Vicdanımız hiç olmadığı kadar rahattır
Evet, veganlar midelerini, her canlı gibi yaşama hakkına sahip olan hayvan mezarlığına dönüştürmedikleri ve onlarla aynı evrende dost olarak yaşadıkları için daha rahat vicdana sahipler. Bir köpeğe karşı vicdan sahibi olup köpeği bantlayan çocuğa karşı kin duyarken ya da çöp arabasına canlı atılarak ezilen köpeklere karşı inanılmaz bir yasa boğulurken aynı vicdanı bir ineğe ya da kuzuya neden gösteremiyoruz? Tabağımızdaki kuzuların ağaçta yetiştiğini düşünmüyoruz herhalde?
Eşitliğin gerçek anlamını kavrarız
Tüm canlıların eşit yaşam hakkına sahip olduğu gerçeğini kabul ederler ve hayvanların da en az insanlar kadar yaşamaya hakkı olduğunu savunurlar. Bir canlı bir diğeri için ölüyorsa eşitlik anlayışımızın bir yerlerinde problem var demektir. Eşitlik, herkes içindir. Sadece kadın- erkek, zengin-fakir arasında aranmaz eşitlik. Türler arasında da eşitlik vardır.
Bencillikten kurtuluruz
Bir canlının, bir diğeri için yaratıldığı hastalıklı düşüncesinden kurtulup sahip olduğumuz evreni dostlarımız hayvanlarla paylaşıp bu evrenin sadece insanlara ait olduğu bencil düşüncesinden kurtulursunuz.

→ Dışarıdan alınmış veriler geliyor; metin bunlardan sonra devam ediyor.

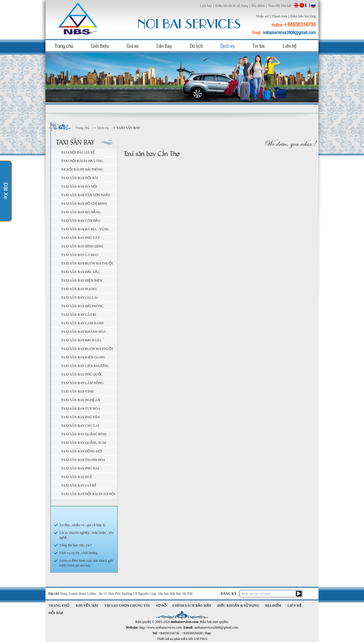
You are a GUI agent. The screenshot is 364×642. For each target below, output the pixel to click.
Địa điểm (258, 6)
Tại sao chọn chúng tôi (127, 606)
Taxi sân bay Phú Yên (80, 417)
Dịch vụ (228, 46)
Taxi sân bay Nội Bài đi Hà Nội (88, 494)
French (307, 5)
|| (270, 16)
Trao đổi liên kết (280, 6)
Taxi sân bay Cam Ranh (82, 323)
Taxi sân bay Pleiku (79, 289)
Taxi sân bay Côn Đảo (81, 221)
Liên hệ (289, 46)
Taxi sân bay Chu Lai (80, 426)
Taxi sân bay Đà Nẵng (81, 212)
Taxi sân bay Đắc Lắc (80, 272)
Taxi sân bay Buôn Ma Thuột (87, 263)
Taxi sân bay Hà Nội (79, 186)
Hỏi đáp (56, 613)
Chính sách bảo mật (192, 606)
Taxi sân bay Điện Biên (82, 280)
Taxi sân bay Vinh (77, 391)
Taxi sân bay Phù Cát (80, 238)
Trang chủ (64, 46)
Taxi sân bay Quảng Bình (84, 434)
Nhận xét (262, 16)
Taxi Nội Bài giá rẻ (78, 152)
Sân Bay (164, 46)
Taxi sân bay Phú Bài (80, 468)
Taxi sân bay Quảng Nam (84, 443)
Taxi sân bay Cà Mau (80, 255)
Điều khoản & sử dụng (232, 6)
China (302, 5)
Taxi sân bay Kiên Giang (83, 357)
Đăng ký (229, 594)
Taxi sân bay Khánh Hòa (83, 332)
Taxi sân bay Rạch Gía (81, 340)
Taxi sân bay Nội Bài (80, 178)
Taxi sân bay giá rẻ (79, 485)
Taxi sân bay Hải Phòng (82, 306)
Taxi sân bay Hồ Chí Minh (84, 204)
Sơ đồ (161, 606)
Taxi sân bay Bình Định (82, 246)
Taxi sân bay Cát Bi (78, 315)
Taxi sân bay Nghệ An (80, 400)
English (296, 5)
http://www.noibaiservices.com (160, 627)
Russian (313, 5)
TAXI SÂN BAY (128, 128)
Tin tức (258, 46)
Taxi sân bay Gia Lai (79, 298)
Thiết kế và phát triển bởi (182, 639)
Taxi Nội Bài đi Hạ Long (82, 161)
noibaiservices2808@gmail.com (289, 32)
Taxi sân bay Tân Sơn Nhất (86, 195)
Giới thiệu (100, 46)
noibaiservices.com (79, 18)
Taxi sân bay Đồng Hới (82, 451)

Dostluk kavramının değerini anlarız
Televizyonda her gün görüyoruz değil mi sahibinin mezarı başından ayrılamayan köpeği, metrelerce uzağa bırakılan kedinin günler sonra evine döndüğü haberlerini… Dostluk kavramının değerini insanlardan daha çok kavrayan ve buna sahip çıkan hayvanlardan öğrenebiliriz biz de gerçek dostluğun ne demek olduğunu. Kötü günde sizi bırakıp gitmiyorlar emin olabilirsiniz.
İletişim ve empati yeteneğimiz gelişir
İnsanlar gibi konuşma yetisine sahip olmayan hayvan dostlarımızla bir arada yaşamak, onlarla iletişim yollarını aramaya teşvik eder bizi ve aslında ne düşündükleri ne söylemek istedikleri üzerine bolca kafa yorduğunuz için bu hayatınızın diğer alanlarına da yansır ve insanlarla olan iletişim-empati yeteneğiniz de böylelikle gelişir.
Adaleti herkes için ararız
Bir adalet kavramı varsa dünyada bunu herkes için aramalıyız. Adalet yalnızca insanlar için değildir. Vegan olduğunuzda rant uğruna yakılan ormanlar, yol açmak için kesilen ağaçlar, zevk uğruna avlanan hayvanlar için de adalet ararsınız. Çünkü artık bilirsiniz ki bu evren sadece insanların değil.